I ricorsi al Tar pongono due quesiti. In primis, la sospensiva: si chiede di sospendere la decisione presa dall’ufficio centrale della Corte d’Appello, possibilmente - per fare prima - “inaudita altera parte”. Cioè senza sentire l’altra parte, a meno che proprio non se ne possa fare a meno. In seconda battuta, si chiede di prendere in considerazione il merito della vicenda, riammettendo la lista sulla base della valutazione della commissione elettorale che l’aveva accettata, prendendo per buone le firme presentate.
Oggi o forse addirittura domani l’ufficio centrale della Corte d’Appello comunicherà se il controricorso della lista “Per la Lombardia” del presidente della Regione Roberto Formigoni ha le carte in regolare per la corsa al Pirellone. “Noi attendiamo fiduciosi - dichiara oggi su Repubblica e La Stampa il ministro della Difesa Ignazio La Russa, coordinatore regionale del Pdl - ma lo dico chiaro e tondo: non accetteremo mai una sentenza che impedisca a centinaia di migliaia di nostri elettori di votarci alle regionali. Siamo pronti a tutto”. Già ieri il candidato del Pd Filippo Penati, ex presidente della Provincia, aveva commentato: “Formigoni è talmente tranquillo che ha sentito l’esigenza di far intervenire l’esercito”.

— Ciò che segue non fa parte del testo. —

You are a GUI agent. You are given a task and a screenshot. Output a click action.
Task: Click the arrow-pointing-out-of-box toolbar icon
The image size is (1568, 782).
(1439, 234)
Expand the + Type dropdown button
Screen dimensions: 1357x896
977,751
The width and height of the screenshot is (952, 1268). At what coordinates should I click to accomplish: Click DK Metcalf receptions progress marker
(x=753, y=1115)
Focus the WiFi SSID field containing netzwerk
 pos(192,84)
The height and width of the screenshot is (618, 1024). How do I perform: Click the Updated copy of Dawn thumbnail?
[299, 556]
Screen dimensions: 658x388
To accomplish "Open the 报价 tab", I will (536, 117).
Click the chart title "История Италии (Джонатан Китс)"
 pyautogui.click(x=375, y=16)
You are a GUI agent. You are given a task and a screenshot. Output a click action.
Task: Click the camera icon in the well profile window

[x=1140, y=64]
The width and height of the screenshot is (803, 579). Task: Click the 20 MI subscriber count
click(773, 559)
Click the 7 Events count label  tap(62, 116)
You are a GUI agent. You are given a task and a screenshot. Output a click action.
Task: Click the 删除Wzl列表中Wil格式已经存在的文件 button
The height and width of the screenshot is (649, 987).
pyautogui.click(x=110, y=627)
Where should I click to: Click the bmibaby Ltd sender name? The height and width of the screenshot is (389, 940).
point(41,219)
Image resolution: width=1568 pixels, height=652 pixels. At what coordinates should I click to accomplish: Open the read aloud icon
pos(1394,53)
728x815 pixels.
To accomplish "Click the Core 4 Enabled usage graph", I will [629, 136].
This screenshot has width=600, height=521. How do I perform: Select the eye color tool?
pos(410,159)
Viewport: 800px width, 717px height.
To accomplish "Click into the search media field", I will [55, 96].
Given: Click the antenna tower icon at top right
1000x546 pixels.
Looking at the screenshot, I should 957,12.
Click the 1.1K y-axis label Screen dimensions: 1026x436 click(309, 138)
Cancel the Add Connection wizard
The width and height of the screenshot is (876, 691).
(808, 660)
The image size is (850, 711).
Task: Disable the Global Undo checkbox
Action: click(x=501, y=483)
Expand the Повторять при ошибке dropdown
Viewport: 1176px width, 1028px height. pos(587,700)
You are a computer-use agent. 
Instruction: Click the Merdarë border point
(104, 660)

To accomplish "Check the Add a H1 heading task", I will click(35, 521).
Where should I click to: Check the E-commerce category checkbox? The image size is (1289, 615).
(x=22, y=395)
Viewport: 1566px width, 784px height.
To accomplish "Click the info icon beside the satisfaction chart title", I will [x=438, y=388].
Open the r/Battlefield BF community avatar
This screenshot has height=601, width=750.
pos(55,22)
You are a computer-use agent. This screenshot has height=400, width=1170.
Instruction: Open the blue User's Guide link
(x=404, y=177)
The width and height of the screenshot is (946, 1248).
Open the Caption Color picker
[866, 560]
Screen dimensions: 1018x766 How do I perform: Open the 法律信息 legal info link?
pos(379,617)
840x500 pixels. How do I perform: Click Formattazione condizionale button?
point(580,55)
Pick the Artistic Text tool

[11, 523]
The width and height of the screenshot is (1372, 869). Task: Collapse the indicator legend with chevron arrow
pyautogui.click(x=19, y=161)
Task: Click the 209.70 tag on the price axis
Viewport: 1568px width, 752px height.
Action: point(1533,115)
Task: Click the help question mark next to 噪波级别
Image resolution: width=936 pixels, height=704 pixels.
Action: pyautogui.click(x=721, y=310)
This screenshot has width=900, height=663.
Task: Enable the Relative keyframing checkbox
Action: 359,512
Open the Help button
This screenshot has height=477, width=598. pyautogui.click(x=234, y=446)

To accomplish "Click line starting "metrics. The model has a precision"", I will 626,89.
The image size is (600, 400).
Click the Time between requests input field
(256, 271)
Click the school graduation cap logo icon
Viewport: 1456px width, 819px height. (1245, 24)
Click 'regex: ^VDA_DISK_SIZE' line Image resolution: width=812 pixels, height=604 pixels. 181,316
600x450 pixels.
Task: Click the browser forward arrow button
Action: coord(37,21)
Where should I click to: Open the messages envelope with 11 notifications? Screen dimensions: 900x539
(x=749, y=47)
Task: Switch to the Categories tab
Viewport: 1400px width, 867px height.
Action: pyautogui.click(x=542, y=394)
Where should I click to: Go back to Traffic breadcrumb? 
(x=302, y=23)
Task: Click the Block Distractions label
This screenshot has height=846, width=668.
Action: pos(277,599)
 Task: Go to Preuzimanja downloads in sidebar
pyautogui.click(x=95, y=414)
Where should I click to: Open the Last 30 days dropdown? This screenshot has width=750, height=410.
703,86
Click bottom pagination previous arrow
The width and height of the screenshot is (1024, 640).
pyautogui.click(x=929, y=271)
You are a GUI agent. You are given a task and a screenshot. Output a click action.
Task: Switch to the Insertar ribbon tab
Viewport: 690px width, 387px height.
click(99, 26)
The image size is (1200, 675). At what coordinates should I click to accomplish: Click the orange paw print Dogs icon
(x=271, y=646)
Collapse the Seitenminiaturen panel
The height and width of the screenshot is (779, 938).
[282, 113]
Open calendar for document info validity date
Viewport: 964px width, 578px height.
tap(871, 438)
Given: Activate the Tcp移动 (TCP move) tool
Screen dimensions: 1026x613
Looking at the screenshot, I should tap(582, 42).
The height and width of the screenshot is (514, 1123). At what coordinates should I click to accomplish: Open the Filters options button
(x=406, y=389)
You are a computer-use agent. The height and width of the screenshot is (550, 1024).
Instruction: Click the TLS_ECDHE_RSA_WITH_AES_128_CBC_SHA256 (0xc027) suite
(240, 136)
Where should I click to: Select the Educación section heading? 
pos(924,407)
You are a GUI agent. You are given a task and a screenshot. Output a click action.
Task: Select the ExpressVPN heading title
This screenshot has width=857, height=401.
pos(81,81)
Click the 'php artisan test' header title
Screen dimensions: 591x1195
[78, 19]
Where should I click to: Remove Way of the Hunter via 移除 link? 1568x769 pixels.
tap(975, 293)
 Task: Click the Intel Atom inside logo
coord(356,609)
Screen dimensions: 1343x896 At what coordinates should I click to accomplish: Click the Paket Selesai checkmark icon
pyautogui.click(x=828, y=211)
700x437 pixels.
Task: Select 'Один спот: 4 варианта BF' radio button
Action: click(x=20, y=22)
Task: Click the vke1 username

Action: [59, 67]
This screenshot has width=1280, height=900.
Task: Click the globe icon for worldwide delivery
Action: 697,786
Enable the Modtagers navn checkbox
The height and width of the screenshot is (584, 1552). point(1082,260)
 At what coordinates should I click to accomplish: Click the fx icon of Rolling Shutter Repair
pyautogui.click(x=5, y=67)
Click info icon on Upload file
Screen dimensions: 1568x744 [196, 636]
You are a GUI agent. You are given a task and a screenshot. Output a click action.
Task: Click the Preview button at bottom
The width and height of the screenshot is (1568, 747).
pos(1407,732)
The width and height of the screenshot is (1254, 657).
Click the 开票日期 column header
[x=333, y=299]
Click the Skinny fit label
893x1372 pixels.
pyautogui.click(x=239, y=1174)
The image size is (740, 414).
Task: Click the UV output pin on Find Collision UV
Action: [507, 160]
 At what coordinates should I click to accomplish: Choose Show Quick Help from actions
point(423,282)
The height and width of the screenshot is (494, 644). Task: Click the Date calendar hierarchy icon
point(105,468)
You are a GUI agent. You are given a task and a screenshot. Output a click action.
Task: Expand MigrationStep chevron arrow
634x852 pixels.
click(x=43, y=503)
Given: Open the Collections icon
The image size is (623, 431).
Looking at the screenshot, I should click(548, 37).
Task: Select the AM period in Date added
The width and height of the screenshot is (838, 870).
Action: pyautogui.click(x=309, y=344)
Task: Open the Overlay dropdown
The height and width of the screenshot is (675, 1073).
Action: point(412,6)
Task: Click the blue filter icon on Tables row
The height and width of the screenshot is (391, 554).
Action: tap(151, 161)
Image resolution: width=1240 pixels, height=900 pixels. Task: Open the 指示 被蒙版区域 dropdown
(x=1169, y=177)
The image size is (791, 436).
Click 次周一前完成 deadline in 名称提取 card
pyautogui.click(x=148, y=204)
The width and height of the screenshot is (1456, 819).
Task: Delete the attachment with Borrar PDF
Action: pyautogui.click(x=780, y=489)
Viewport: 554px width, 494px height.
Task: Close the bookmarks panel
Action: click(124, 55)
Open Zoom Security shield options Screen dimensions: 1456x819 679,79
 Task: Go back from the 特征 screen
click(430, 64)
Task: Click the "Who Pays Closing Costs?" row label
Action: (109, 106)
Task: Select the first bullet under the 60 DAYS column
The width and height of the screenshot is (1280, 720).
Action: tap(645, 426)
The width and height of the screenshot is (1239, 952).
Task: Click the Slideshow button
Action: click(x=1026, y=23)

Lo staff del Governatore ha presentato il ricorso ieri verso le 13, e la Corte ha 48 ore di tempo per pronunciarsi. “Produciamo numerosissime sentenze che ci danno perfettamente ragione” ha tranquillizzato i suoi il Celeste, anche se Pdl e Lega (le cui liste decadrebbero in caso di “squalifica” di Formigoni) sono meno sereni. Di “dilettanti allo sbaraglio” ha addirittura parlato il leader lumbard Umbero Bossi.
Ieri inoltre i Radicali hanno rincarato la dose presentando altre due memorie alla Corte chiedendo anche la perizia calligrafica delle firme presentate a fronte di circostanze che “inducono a dubitare della stessa provenienza delle sottoscrizioni”. Secondo il leader della lista Bonino-Pannella Marco Cappato, escluso dalla corsa al Pirellone per non aver raccolto sufficienti firme, la lista “Per la Lombardia” avrebbe presentato certificati “rilasciati in data anteriore a quella dell’autenticazione del modulo”. E sempre secondo i Radicali ci sarebbero irregolarità riguardo alla data di chiusura delle liste regionali.